Sementara, kalangan Hanafiyah menyatakan kemubahan praktik poligami dengan syarat calon pelakunya memastikan keadilan di antara sekian istrinya.

 وَيَرَى الْحَنَفِيَّةُ إِبَاحَةَ تَعَدُّدِ الزَّوْجَاتِ إِلَى أَرْبَعٍ إِذَا أَمِنَ عَدَمَ الْجَوْرِ بَيْنَهُنَّ فَإِنْ لَمْ يَأْمَنِ اقْتَصَرَ عَلَى مَا يُمْكِنُهُ الْعَدْل بَيْنَهُنَّ ، فَإِنْ لَمْ  يَأمَنْ اقْتَصَرَ عَلَى وَاحِدَةٍ لِقَولِه تَعَالَى فَإِنْ خِفْتُمْ أَلَّا تَعْدِلُوا فَوَاحِدَةً

“Bagi kalangan Hanafiyah, praktik poligami hingga empat istri diperbolehkan dengan catatan aman dari kezaliman (ketidakadilan) terhadap salah satu dari istrinya. Kalau ia tidak dapat memastikan keadilannya, ia harus membatasi diri pada monogami berdasar firman Allah: “Jika kalian khawatir ketidakadilan, sebaiknya monogami.” (Wazaratul Awqaf was Syu’unul Islamiyyah, cetakan 2002, juz 41, halaman: 220). 
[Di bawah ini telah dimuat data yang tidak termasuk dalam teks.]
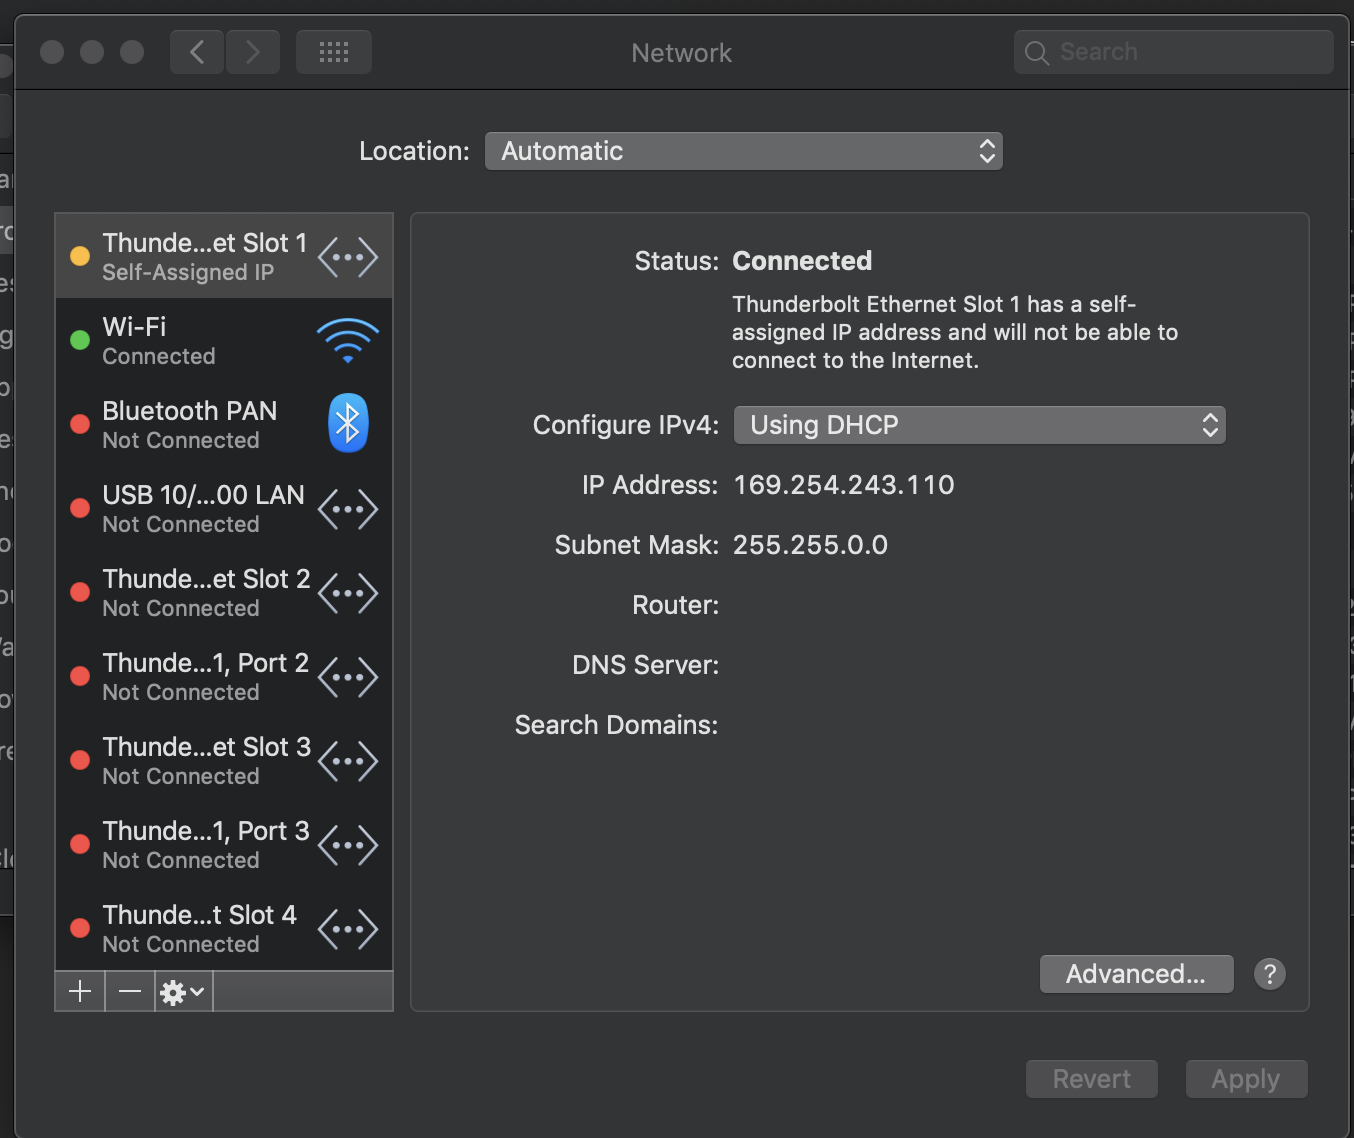1354x1138 pixels.
Task: Click the Revert button
Action: [1092, 1079]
Kedua pendapat di atas sama-sama menitikberatkan nilai keadilan dan kemashlahatan umat tanpa mengharamkan praktek poligimi, sehingga dapat disimpulkan bahwa praktek poligami diatas hukumnya adalah mubah (dibolehkan). Hal ini senada dengan pernyataan Imam Ibnu Rusydi al-Qurtubi dalam kitabnya Bidayatul Mujtahid Wanihayatul Muqtasid  juz 3 Hal. 900, cetakan Bairut tahun 2012 ;

واتفق المسلمون على جواز نكاح أربع من النساء معا, وذلك للأحرار من الرجال

  “Umat Islam sepakat bahwa dibolehkannya laki-laki merdeka menikahi empat perempuan secara bersamaan”

Terakhir, perlu diingat bahwa diskusi mengenai poligami dalam konteks Islam memerlukan pemahaman yang mendalam. Tidak ada pendekatan satu ukuran untuk memahami atau menilai praktek ini. Penting bagi kita untuk menghargai keragaman perspektif dan pengalaman dalam memahami bagaimana poligami diinterpretasikan dan dipraktekkan di berbagai komunitas Muslim di seluruh dunia. Dengan demikian, dialog yang konstruktif dan ilmiah tentang isu ini menjadi kunci untuk memahami nuansa dan kompleksitas poligami dalam Islam.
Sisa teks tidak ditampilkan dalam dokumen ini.